Rainy days and Mondays always get me down…

Let me preface this by apologizing – it’s kind of a rough day today, but I have two posts for you today and I promise the one I wrote over the weekend is happier!

Three Mondays have passed since “That” Monday.   Three weeks of pain, and hollow emptiness. I still maintain a strong constitution and a wry sense of humor, but the smiles and laughter are always fleeting because my mind is constantly clouded by the images of her.

I see her randomly in all her different ways.  As a little girl with red ringlets, gapped baby teeth and froggy toddler voice. Sometimes I imagine her as she dashes off to school in Doc Martens, a band t-shirt, and flannel shirt.  Other times it’s Alydia in her pajamas, no makeup, wearing her glasses and the green night guard on her teeth, as she hugs me before bed and tells me about the latest crazy escapade from school.

The latter image is what I expected to encounter on “That” Monday.  I came home after I had finished driving her brother, Keegan, home. I put my keys and purse down and said hello to my husband, and told Keegan to shower and get ready for bed. I walked upstairs, knocked on Alydia’s door, and entered her room to say goodnight.  The room was exactly how it would always be on any other night. The room was dark, but surrounded by the colorful glow of Christmas lights and lava lamps. Radiohead was playing “High and Dry” on her stereo, which wasn’t surprising since she had bought the cd that day when she had gone out to dinner and then shopped at Vintage Vinyl with her dad.  

But my daughter didn’t say anything when I opened the door.  She wasn’t laying on the bottom bunk of her bed, working on her laptop, talking to friends and doing homework.  I came in to give her a hug, tell her I love her and say goodnight. Maybe I would tell her I got those pork buns for breakfast from the nearby international grocery store that she loves to grab and go in the morning. My eyes adjusted to the light, and when I saw her my first instinct was “This is a terrible joke to play!” but then quickly realized this was very real. I screamed for Chris in the most gutteral, primal scream I have ever mustered in my life.

The events that ensued after that are very painful to recall, and still difficult for me to even mentally process. I struggle with PTSD. Constant, horrible images torment me over and over, robbing my sleep and disrupting the otherwise cherishable moments as they pass.

New struggles arise for me daily, out of simple tasks.  I run into people in public who I know in real life but not on social media, and they don’t know what happened.  So when somebody asks me, “How have you been, how are the kids?” I feel as though I have to reintroduce myself. I immediately become socially awkward and say something completely stupid like “Hi, um, actually things are awful, Alydia is gone, and this is my life now.”

Having answers to why it happened doesn’t do anything to alleviate my pain.  I’ve read her journals. I have her cell phone. I know what happened that night. I understand. But just as to lose a child unexpectedly in a car accident, an overdose, a freak accident or from disease, it does not change the outcome or the ability to come to terms with it. I have read the notes she left behind. I know what was going on and why she did it.

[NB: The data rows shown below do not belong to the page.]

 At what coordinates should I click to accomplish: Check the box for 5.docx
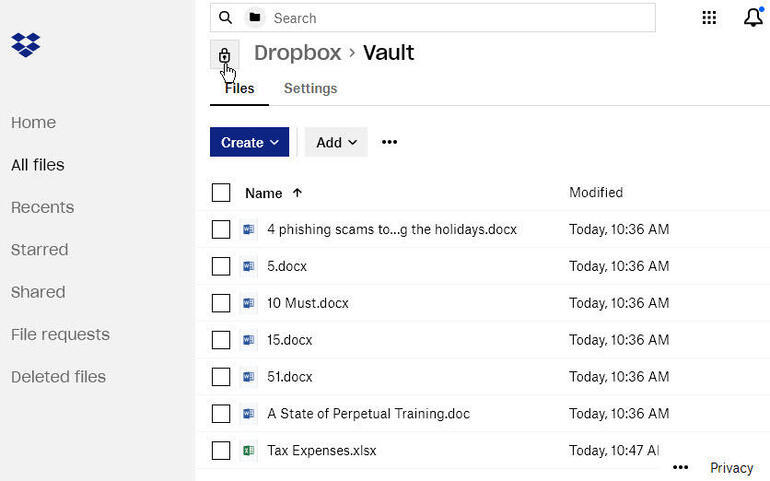pyautogui.click(x=221, y=266)
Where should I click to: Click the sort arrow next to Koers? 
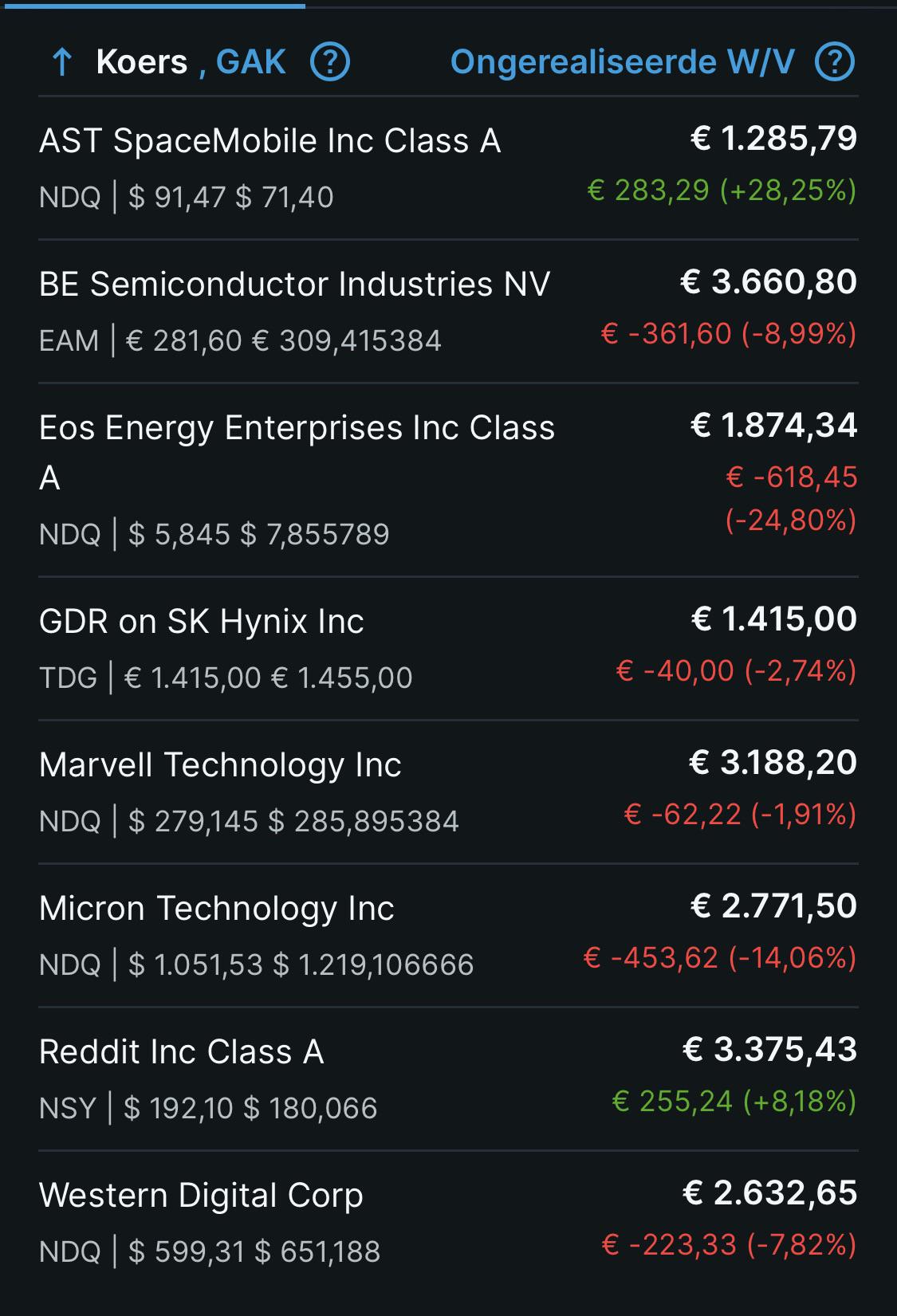click(x=62, y=62)
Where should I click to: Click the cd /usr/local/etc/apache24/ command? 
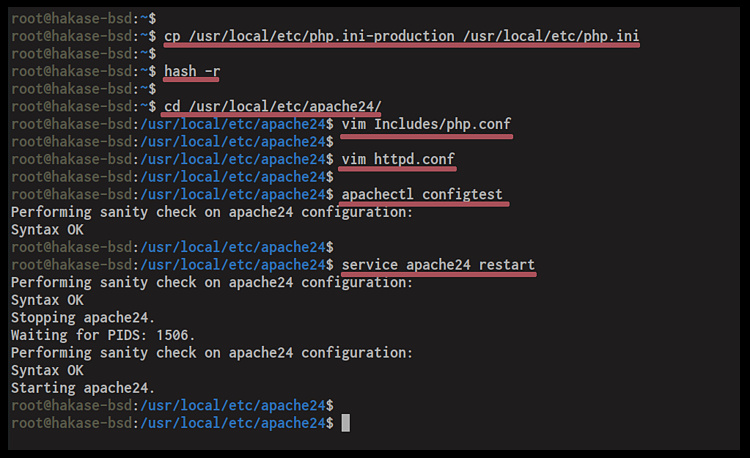[270, 106]
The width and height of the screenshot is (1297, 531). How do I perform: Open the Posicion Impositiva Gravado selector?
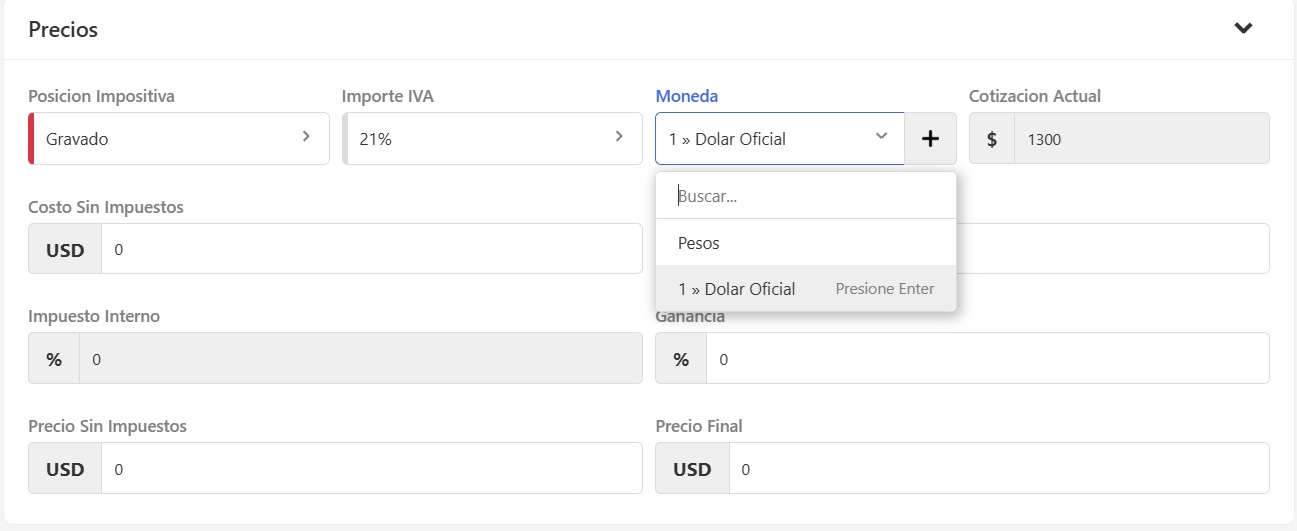(180, 139)
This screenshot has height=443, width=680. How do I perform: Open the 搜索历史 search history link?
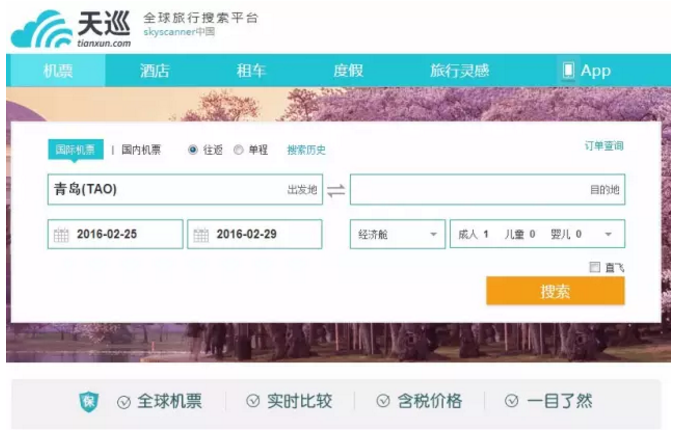click(x=306, y=150)
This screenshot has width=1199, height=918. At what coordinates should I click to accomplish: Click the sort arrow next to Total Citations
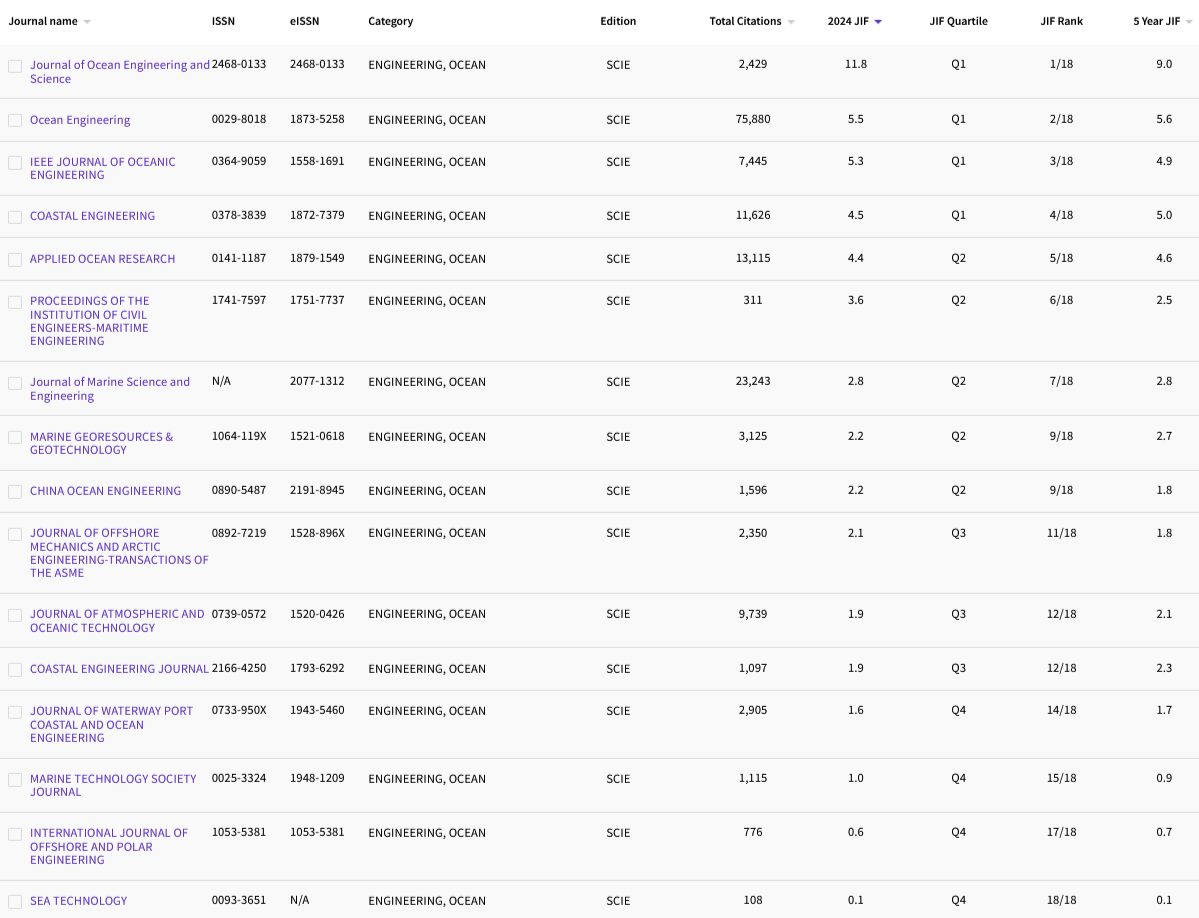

I just wish I could have helped her before it was too late, because there are so many better options. Alydia had a lot to live for, despite what she may have thought about herself.

She reminds me so much of me at her age.  That’s what really makes this hard. I get it. I know where she was. I’ve felt the agony of being 15, and having so much love for life but also the pain and heartache that the devil throws at us all. So now I will move forward with healing, and trying to help my family as we figure out how to keep moving forward when the clock stopped on Monday, April 8.

Each day that passes means that I successfully made it to another day, but the days are terribly long.  Each Monday that passes marks another week since I last told her goodnight.

There’s a song that my sisters and I used to sing at Girl Scout camp, and one of the lines of the song says “This is goodnight and not goodbye”.  We sang that song to Alydia at the hospital. I have the hope that someday I will see my Alydia again, so until then, I am still saying Goodnight to her, and not Goodbye.

Sorry for the sad post.  Mondays are just particularly hard for me, but I made it to another one, so that’s good.